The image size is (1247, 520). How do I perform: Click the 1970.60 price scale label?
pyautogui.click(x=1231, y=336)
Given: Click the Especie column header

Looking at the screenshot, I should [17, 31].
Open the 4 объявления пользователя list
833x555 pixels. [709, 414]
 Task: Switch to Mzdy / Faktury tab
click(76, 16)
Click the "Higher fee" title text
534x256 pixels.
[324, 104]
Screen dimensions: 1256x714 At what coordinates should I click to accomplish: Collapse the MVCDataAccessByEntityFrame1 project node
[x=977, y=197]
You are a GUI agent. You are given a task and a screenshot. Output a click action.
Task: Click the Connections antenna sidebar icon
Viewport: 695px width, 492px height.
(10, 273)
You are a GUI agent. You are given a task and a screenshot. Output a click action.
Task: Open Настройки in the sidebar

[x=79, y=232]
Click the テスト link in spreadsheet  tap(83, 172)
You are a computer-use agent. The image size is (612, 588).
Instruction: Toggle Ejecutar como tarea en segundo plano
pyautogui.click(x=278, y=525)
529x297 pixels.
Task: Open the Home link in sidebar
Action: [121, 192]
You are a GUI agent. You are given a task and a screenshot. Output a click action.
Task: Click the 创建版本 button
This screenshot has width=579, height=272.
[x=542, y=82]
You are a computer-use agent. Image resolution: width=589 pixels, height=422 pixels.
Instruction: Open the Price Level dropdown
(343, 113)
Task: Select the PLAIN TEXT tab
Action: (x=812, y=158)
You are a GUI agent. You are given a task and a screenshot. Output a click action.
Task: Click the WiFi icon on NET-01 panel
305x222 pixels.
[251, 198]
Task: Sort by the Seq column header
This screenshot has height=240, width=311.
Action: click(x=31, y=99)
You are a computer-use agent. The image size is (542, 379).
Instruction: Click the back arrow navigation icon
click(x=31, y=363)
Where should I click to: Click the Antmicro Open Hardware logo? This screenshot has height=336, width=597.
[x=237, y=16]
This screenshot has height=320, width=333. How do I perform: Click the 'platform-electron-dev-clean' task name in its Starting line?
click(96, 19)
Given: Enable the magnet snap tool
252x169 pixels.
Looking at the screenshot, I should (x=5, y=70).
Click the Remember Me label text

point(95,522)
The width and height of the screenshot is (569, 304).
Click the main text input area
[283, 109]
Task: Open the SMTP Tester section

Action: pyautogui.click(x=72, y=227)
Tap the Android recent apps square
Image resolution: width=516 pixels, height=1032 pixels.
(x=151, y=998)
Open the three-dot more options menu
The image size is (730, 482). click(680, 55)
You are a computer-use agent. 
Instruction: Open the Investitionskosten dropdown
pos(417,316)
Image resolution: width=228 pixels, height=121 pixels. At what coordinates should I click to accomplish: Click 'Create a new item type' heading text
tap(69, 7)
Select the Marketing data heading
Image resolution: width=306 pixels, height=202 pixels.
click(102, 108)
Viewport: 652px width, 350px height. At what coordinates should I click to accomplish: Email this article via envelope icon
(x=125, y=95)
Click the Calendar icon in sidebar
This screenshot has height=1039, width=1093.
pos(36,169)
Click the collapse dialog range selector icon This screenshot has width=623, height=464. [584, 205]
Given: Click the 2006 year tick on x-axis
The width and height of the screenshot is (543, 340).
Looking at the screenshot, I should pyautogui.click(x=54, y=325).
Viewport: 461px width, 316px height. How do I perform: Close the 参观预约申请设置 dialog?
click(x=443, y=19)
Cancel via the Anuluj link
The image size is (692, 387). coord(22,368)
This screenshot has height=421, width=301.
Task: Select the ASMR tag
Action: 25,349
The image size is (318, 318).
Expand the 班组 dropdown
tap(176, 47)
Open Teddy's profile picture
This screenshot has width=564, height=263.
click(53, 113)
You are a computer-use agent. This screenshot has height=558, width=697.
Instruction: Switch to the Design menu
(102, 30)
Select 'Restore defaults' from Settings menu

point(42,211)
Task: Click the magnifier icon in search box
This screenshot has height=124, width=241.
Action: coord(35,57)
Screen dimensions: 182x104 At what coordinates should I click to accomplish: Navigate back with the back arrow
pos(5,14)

• _Problem requirements_
Copy the data above in full, exactly as it reads.

• _The completed task_
The image size is (1247, 520). How do I perform: Click the 1970.60 price scale label?
pyautogui.click(x=1231, y=336)
Given: Click the Especie column header

Looking at the screenshot, I should [17, 31].
Open the 4 объявления пользователя list
833x555 pixels. [709, 414]
 Task: Switch to Mzdy / Faktury tab
click(76, 16)
Click the "Higher fee" title text
534x256 pixels.
[324, 104]
Screen dimensions: 1256x714 At what coordinates should I click to accomplish: Collapse the MVCDataAccessByEntityFrame1 project node
[x=977, y=197]
You are a GUI agent. You are given a task and a screenshot. Output a click action.
Task: Click the Connections antenna sidebar icon
Viewport: 695px width, 492px height.
(10, 273)
You are a GUI agent. You are given a task and a screenshot. Output a click action.
Task: Open Настройки in the sidebar

[x=79, y=232]
Click the テスト link in spreadsheet  tap(83, 172)
You are a computer-use agent. The image size is (612, 588).
Instruction: Toggle Ejecutar como tarea en segundo plano
pyautogui.click(x=278, y=525)
529x297 pixels.
Task: Open the Home link in sidebar
Action: [121, 192]
You are a GUI agent. You are given a task and a screenshot. Output a click action.
Task: Click the 创建版本 button
This screenshot has width=579, height=272.
[x=542, y=82]
You are a computer-use agent. Image resolution: width=589 pixels, height=422 pixels.
Instruction: Open the Price Level dropdown
(343, 113)
Task: Select the PLAIN TEXT tab
Action: (x=812, y=158)
You are a GUI agent. You are given a task and a screenshot. Output a click action.
Task: Click the WiFi icon on NET-01 panel
305x222 pixels.
[251, 198]
Task: Sort by the Seq column header
This screenshot has height=240, width=311.
Action: click(x=31, y=99)
You are a computer-use agent. The image size is (542, 379).
Instruction: Click the back arrow navigation icon
click(x=31, y=363)
Where should I click to: Click the Antmicro Open Hardware logo? This screenshot has height=336, width=597.
[x=237, y=16]
This screenshot has height=320, width=333. How do I perform: Click the 'platform-electron-dev-clean' task name in its Starting line?
click(96, 19)
Given: Enable the magnet snap tool
252x169 pixels.
Looking at the screenshot, I should (x=5, y=70).
Click the Remember Me label text

point(95,522)
The width and height of the screenshot is (569, 304).
Click the main text input area
[283, 109]
Task: Open the SMTP Tester section

Action: pyautogui.click(x=72, y=227)
Tap the Android recent apps square
Image resolution: width=516 pixels, height=1032 pixels.
(x=151, y=998)
Open the three-dot more options menu
The image size is (730, 482). click(680, 55)
You are a computer-use agent. 
Instruction: Open the Investitionskosten dropdown
pos(417,316)
Image resolution: width=228 pixels, height=121 pixels. At what coordinates should I click to accomplish: Click 'Create a new item type' heading text
tap(69, 7)
Select the Marketing data heading
Image resolution: width=306 pixels, height=202 pixels.
click(102, 108)
Viewport: 652px width, 350px height. At what coordinates should I click to accomplish: Email this article via envelope icon
(x=125, y=95)
Click the Calendar icon in sidebar
This screenshot has height=1039, width=1093.
pos(36,169)
Click the collapse dialog range selector icon This screenshot has width=623, height=464. [584, 205]
Given: Click the 2006 year tick on x-axis
The width and height of the screenshot is (543, 340).
Looking at the screenshot, I should pyautogui.click(x=54, y=325).
Viewport: 461px width, 316px height. How do I perform: Close the 参观预约申请设置 dialog?
click(x=443, y=19)
Cancel via the Anuluj link
The image size is (692, 387). coord(22,368)
This screenshot has height=421, width=301.
Task: Select the ASMR tag
Action: 25,349
The image size is (318, 318).
Expand the 班组 dropdown
tap(176, 47)
Open Teddy's profile picture
This screenshot has width=564, height=263.
click(53, 113)
You are a computer-use agent. This screenshot has height=558, width=697.
Instruction: Switch to the Design menu
(102, 30)
Select 'Restore defaults' from Settings menu

point(42,211)
Task: Click the magnifier icon in search box
This screenshot has height=124, width=241.
Action: coord(35,57)
Screen dimensions: 182x104 At what coordinates should I click to accomplish: Navigate back with the back arrow
pos(5,14)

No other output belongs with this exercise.